La perspective d’être séparé de sa famille au début de l’année dernière lui était pourtant impensable. Après avoir vécu avec la paralysie pendant tant d’années sans jamais se plaindre, papa demandait désespérément de l’aide. Nous devions honorer ses souhaits, mais comment ?
Il y a quelques années, j’ai été très ému par un film de Peter Richardson intitulé How to Die in Oregon. Cela a suivi plusieurs personnes qui se sont légalement suicidées lorsque cet État est devenu le premier aux États-Unis à l’autoriser. Je n’oublierai jamais les derniers clichés, de l’extérieur des fenêtres drapées, alors que le personnage principal disait ses derniers adieux et prenait la boisson qui la tuerait. C’était en 2011.
Dix ans plus tard, alors que mon père nous suppliait soudain de l’aider à mettre fin à ses jours, je n’avais aucune idée que c’était devenu un droit en Californie. Mon frère a découvert une loi permettant aux malades en phase terminale de mettre fin à leurs jours après une période d’attente de 15 jours. Nous l’avons ramené à la maison pour qu’il commence les soins palliatifs – et nous avons démarré le chronomètre. Nous avons installé son lit d’hôpital au milieu du salon et annoncé à nos amis et à notre famille qu’il nous quitterait le 3 mars, la date de son choix.
J’ai ressenti une envie irrésistible de filmer papa, mais j’étais inquiète. Est-ce que j’essayais d’utiliser les caméras pour m’éloigner du fait que mon père était mourant ? Ou cela perturberait-il l’expérience de ma famille ? J’ai vu un thérapeute qui m’a dit de suivre mon instinct – et, plus important encore, mon père a accepté.
Le cinéma était là pour moi comme un vieil ami. Cela m’a permis d’être pleinement présente en tant que fille de mon père et quart-arrière de ses soins, car je n’avais pas à me soucier d’oublier le son de sa voix ou les choses précieuses et souvent hilarantes qu’il disait.
Trois semaines après sa mort, nous avons organisé un service commémoratif en ligne. Ma sœur m’a demandé d’en faire une vidéo de cinq minutes. Je n’avais pas voulu toucher aux images si tôt dans mon chagrin, mais quand je l’ai fait, j’ai été stupéfait. Mon père était vivant dans mon système de montage, mais il ne souffrait plus non plus. Il avait le droit de mourir selon ses conditions, et j’ai pu pleurer avec lui, riant et pleurant pendant des heures, revisitant cet espace sacré à travers les yeux objectifs de la caméra. J’ai eu une nouvelle appréciation du pouvoir infini et magique du cinéma.
Une semaine plus tard, j’ai livré une vidéo de 32 minutes pour le service commémoratif. À partir de là, je n’ai pas pu arrêter le montage. En passant de fille à cinéaste, j’ai remarqué que tous ceux qui entraient dans le salon de mes parents en sortaient changés. Ils semblaient réconfortés et soutenus par l’intrépidité, l’amour et l’esprit vif de mon père. Regarder cela – le remarquer maintenant, même si j’étais dans la pièce pendant que cela s’est produit – a été l’expérience la plus transformatrice de ma vie.

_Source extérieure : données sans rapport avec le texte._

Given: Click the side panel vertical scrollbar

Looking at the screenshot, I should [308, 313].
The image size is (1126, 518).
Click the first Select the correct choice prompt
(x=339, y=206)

Je pense que l’un des miracles du cinéma est que plus le cinéaste devient intime, plus notre travail peut être relatable et touchant. J’invite le public dans la maison de mes parents sans médiation ni narration, ce qui les libère pour avoir leur propre interaction personnelle avec le monde devant eux – et les gens me disent qu’ils voient leur propre famille à l’écran, alors même qu’ils apprennent à connaître la mienne .

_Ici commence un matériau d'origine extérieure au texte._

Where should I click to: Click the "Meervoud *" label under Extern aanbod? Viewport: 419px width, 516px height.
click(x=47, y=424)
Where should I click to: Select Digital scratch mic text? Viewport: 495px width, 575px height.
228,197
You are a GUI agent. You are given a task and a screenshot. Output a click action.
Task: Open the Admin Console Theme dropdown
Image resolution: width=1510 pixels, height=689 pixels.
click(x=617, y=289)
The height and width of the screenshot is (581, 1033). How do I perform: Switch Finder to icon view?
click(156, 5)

Ma mère a regardé chaque version que j’ai coupée du film tous les jours pendant la première année après la mort de mon père. Elle voulait passer du temps avec lui. Maintenant, elle fait le tour du monde avec le film, pour partager son mari avec d’autres.

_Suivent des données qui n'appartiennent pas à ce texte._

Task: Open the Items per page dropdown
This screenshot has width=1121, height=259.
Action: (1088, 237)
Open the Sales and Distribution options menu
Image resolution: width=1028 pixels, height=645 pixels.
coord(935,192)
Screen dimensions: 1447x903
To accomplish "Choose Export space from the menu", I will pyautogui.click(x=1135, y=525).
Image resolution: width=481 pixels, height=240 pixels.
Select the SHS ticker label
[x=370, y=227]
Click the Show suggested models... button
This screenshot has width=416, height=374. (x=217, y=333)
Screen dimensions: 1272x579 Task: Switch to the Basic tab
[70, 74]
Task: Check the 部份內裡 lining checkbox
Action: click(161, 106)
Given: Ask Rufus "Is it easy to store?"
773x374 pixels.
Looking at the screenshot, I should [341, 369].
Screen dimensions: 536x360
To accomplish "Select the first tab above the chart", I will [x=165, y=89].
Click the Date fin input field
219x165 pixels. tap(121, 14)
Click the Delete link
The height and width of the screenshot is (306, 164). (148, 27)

Je pense que l’une des principales raisons pour lesquelles mon père était déterminé à mettre fin à ses jours était qu’il sentait qu’il pouvait faire plus pour nous aider s’il était libéré de son corps. Maintenant, il vit dans le cœur et l’esprit, non seulement de sa famille, mais aussi d’étrangers, comme une belle vision de l’humanité qui nous enseigne autant comment vivre que comment nous pourrions mourir.